この新製品について、SOLIDWORKS CAD製品のSS(サブスクリプション)加入ユーザーは、Standard版を無償で使用できる。

「SOLIDWORKS CAM」価格表

3次元図面の本格導入、いよいよ加速か

ソリッドワークス・ジャパン マーケティング部 吉田聡氏は、「SOLIDWORKS 2018」のアップデートのポイントは「設計部門以外とのやりとり」だと語る。背景には、同社が毎年夏に行っている市場調査において、「3次元図面の運用を予定している」と回答した企業の割合が、今年になって急激に上昇したことがある。また、そう答えた企業の24%は、従業員1000人以上の製造業であったという。

3次元図面のやりとりが加速していく中で、それを活用したプロセスの効率化を支援する機能を提供することで、やり直しなどにかかる作業時間を削減し、多忙な設計者が新しい挑戦を行えるような環境構築を促進していきたいと語った。

3次元図面の導入予定を尋ねる定例調査において、2017年の回答数の伸びが大きかったのだという

製造ソリューション「SOLIDWORKS MBD」をアップデート

こうした狙いを実現するためのアップデートのひとつが、PMI(製造情報)を3Dモデルに直接盛り込むことができる製造ソリューション「SOLIDWORKS MBD」のアップデート。「SOLIDWORKS 2018」において、NXやCreoなど他社の3D CADツール、そして中間ファイル「STEP AP242」についても、PMIをインポート可能になった。

データ管理ツール「SOLIDWORKS Manage」をリリース

そのほか、従来の「SOLIDWORKS PDM」を拡張したデータ管理ツール「SOLIDWORKS Manage」がリリースされ、プロジェクト管理などの追加機能を、既存のPDM製品と同一のDB上で運用可能とした。

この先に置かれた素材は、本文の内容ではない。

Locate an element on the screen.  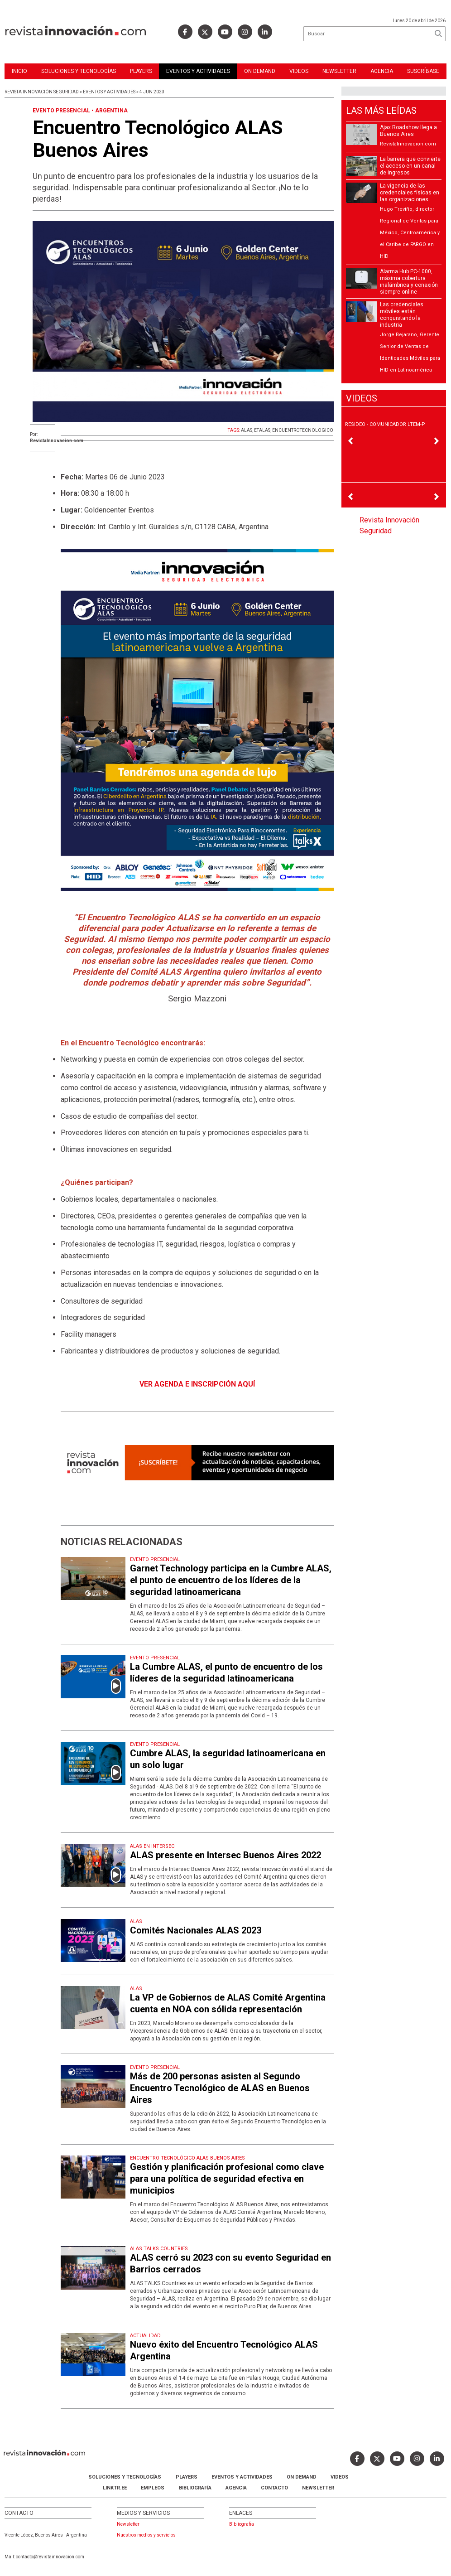
Eventos y Actividades is located at coordinates (198, 71).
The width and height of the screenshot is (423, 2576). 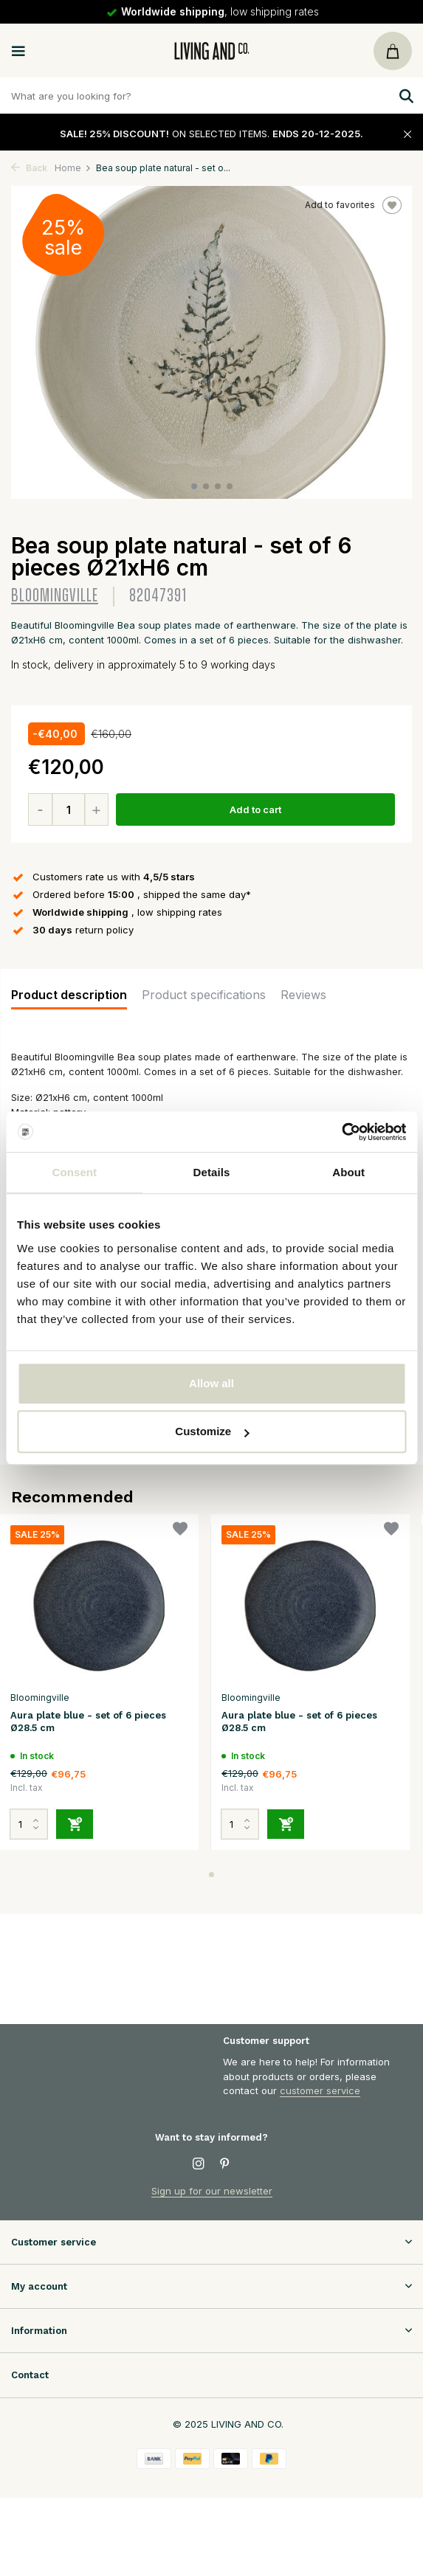 I want to click on Home, so click(x=73, y=167).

なお、ここで紹介しきれなかった機能も非常に多いと言うことで、例えば今年2月に米国で行われた「SOLIDWORKS WORLD 2017」にて先行公開された2018バージョンの新機能「トポロジー最適化」についても同バージョンで実装するとコメントされた。なお、「SOLIDWORKS 2018」のアップデート詳細については、同社の年次ユーザー会「SOLIDWORKS WORLD Japan 2017」(大阪:11月7日・東京:10日開催)において紹介されるという。